(Exercise goal)
Reproduce the entries below verbatim, everything from the line containing "Screen dimensions: 1024x757" down to the line containing "Action: 1029,18", including both of those lines.

(Provided data)
==============================

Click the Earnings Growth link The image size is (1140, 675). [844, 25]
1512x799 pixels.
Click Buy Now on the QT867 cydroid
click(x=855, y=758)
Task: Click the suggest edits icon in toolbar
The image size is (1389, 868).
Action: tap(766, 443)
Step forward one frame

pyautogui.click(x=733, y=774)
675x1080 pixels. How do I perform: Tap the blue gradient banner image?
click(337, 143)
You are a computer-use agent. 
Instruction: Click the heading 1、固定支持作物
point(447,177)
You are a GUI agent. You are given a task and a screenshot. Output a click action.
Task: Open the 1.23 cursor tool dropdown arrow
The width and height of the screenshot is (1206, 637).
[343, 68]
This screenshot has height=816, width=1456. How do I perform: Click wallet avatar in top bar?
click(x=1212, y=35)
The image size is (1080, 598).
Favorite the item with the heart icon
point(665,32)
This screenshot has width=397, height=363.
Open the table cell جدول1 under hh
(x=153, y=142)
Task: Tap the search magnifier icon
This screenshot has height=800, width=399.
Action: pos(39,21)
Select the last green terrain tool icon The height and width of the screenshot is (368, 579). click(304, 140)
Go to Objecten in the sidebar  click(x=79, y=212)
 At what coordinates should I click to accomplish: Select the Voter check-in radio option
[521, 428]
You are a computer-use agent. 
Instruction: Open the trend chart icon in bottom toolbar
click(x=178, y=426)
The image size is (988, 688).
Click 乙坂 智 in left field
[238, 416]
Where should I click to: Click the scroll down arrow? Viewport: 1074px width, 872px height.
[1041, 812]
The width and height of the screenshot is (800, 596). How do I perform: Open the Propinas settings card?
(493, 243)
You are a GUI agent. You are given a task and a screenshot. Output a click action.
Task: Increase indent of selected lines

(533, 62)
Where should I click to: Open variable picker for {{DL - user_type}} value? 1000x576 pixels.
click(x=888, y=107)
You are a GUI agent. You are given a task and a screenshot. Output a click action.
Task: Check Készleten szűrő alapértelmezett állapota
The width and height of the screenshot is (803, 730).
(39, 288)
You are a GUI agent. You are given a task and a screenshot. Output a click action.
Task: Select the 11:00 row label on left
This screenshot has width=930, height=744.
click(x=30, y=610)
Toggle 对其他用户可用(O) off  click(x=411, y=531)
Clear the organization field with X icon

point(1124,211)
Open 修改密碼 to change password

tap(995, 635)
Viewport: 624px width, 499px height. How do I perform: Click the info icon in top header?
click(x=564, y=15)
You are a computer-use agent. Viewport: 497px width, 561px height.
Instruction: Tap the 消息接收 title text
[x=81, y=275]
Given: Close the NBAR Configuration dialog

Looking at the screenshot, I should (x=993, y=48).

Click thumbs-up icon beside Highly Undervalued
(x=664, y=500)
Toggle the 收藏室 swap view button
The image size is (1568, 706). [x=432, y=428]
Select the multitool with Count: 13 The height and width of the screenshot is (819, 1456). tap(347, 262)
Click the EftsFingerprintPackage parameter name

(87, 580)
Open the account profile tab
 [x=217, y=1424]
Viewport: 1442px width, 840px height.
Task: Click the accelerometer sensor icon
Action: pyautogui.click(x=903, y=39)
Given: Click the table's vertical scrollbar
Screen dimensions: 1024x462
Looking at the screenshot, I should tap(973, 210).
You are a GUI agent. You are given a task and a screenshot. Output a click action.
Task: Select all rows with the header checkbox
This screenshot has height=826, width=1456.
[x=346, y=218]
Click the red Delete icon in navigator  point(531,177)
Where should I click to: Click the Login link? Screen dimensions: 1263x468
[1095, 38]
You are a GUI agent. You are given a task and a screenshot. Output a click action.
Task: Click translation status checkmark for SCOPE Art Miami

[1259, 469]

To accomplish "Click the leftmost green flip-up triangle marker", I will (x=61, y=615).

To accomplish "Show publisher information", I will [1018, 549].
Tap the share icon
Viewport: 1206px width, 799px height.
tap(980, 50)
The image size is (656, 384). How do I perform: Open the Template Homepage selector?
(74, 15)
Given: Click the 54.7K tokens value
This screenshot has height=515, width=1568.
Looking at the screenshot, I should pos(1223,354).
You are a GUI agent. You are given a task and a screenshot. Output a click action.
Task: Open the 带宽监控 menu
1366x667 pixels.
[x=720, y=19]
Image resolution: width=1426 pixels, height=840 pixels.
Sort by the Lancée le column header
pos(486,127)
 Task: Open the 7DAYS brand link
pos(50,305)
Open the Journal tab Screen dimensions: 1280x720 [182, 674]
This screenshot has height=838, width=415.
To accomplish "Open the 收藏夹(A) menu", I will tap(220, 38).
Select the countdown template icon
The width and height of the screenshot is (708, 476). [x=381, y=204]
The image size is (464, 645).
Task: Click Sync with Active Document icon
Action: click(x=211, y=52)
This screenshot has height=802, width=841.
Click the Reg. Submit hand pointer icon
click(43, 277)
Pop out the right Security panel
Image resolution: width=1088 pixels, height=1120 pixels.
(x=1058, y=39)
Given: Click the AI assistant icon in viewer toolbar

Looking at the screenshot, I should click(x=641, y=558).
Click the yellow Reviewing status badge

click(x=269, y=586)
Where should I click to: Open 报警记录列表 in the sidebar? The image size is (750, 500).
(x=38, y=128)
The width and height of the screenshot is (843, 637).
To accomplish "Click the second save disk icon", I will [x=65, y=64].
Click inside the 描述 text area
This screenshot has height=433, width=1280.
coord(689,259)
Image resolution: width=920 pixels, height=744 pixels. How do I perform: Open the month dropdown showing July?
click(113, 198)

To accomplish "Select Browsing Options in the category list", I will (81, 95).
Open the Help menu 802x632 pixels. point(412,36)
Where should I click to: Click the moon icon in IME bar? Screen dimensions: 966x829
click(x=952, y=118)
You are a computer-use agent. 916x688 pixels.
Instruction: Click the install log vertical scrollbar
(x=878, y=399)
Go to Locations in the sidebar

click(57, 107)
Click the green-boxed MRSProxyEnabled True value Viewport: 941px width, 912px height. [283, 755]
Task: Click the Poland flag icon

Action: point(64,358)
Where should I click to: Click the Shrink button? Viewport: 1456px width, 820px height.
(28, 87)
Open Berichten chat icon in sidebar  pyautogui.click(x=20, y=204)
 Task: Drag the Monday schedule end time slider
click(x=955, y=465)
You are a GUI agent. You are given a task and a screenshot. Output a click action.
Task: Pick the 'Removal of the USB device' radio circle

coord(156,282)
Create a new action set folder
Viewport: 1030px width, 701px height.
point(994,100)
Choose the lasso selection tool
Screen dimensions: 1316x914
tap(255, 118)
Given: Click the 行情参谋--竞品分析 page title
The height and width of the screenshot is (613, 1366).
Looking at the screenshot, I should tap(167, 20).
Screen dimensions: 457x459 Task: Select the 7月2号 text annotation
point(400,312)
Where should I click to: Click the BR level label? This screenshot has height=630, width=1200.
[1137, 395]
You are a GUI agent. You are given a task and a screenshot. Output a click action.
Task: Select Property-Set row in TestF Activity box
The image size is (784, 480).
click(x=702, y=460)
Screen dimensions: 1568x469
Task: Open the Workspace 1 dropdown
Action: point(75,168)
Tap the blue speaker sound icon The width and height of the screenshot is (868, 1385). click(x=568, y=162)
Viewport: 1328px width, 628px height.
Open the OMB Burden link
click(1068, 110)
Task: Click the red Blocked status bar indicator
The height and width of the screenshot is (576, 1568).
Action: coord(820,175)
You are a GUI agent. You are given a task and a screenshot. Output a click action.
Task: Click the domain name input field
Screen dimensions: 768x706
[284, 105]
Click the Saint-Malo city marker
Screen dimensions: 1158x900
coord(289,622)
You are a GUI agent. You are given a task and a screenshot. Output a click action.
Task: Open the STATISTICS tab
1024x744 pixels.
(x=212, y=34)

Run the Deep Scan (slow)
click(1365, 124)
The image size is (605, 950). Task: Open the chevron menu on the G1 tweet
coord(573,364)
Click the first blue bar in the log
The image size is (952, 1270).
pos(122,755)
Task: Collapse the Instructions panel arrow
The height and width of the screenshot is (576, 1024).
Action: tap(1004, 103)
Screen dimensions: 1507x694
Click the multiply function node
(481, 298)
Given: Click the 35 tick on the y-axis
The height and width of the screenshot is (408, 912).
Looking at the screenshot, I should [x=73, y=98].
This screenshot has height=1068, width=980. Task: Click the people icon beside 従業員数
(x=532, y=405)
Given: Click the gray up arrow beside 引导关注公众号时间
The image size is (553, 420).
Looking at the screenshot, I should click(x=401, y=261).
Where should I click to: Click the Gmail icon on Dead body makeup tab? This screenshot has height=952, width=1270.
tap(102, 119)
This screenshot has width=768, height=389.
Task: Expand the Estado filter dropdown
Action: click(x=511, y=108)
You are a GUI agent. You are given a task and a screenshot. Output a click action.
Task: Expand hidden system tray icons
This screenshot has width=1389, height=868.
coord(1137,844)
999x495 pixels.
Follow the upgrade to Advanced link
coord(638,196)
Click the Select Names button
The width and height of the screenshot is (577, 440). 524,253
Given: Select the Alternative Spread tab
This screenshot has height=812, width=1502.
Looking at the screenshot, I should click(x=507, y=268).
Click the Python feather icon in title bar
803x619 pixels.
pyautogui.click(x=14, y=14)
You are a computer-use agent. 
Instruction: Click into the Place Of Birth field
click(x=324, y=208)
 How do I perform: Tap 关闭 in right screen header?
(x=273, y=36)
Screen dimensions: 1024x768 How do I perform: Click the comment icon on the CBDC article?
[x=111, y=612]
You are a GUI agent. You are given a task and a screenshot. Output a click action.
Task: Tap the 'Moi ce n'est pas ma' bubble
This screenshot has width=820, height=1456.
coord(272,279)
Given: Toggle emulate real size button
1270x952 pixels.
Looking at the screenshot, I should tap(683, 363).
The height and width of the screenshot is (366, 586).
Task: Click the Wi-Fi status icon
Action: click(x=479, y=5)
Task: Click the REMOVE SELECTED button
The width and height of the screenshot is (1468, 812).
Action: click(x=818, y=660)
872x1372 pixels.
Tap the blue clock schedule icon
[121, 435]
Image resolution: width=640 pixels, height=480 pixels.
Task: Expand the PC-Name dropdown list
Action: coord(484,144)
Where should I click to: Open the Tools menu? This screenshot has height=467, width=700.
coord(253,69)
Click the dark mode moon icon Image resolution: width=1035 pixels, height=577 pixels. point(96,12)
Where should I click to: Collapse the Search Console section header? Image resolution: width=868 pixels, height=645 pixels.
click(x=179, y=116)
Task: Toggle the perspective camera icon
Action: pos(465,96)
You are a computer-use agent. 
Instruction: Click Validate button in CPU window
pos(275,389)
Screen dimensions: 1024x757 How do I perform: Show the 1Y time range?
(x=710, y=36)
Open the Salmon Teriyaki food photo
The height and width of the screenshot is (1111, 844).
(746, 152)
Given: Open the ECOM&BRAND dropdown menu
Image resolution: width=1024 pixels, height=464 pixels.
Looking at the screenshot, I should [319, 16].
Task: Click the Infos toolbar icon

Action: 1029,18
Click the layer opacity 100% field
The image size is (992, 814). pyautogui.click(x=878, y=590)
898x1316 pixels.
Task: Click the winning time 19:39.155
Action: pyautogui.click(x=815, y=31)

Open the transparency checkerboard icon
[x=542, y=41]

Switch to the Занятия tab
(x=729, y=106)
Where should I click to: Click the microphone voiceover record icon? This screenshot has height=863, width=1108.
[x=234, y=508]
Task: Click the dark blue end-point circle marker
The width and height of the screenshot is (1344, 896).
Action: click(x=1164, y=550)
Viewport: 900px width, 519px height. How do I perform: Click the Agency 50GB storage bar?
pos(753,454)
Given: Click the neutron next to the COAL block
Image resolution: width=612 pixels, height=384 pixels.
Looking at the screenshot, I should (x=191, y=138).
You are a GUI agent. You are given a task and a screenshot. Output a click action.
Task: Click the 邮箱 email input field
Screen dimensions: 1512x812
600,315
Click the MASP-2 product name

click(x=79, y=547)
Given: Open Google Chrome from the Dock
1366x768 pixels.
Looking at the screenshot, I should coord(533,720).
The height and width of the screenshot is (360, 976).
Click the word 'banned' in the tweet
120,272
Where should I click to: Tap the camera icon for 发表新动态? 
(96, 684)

==============================

(Reply to the task)
Screen dimensions: 1024x757 How do I perform: Show the 1Y time range?
(x=710, y=36)
Open the Salmon Teriyaki food photo
The height and width of the screenshot is (1111, 844).
(746, 152)
Given: Open the ECOM&BRAND dropdown menu
Image resolution: width=1024 pixels, height=464 pixels.
Looking at the screenshot, I should [319, 16].
Task: Click the Infos toolbar icon

Action: 1029,18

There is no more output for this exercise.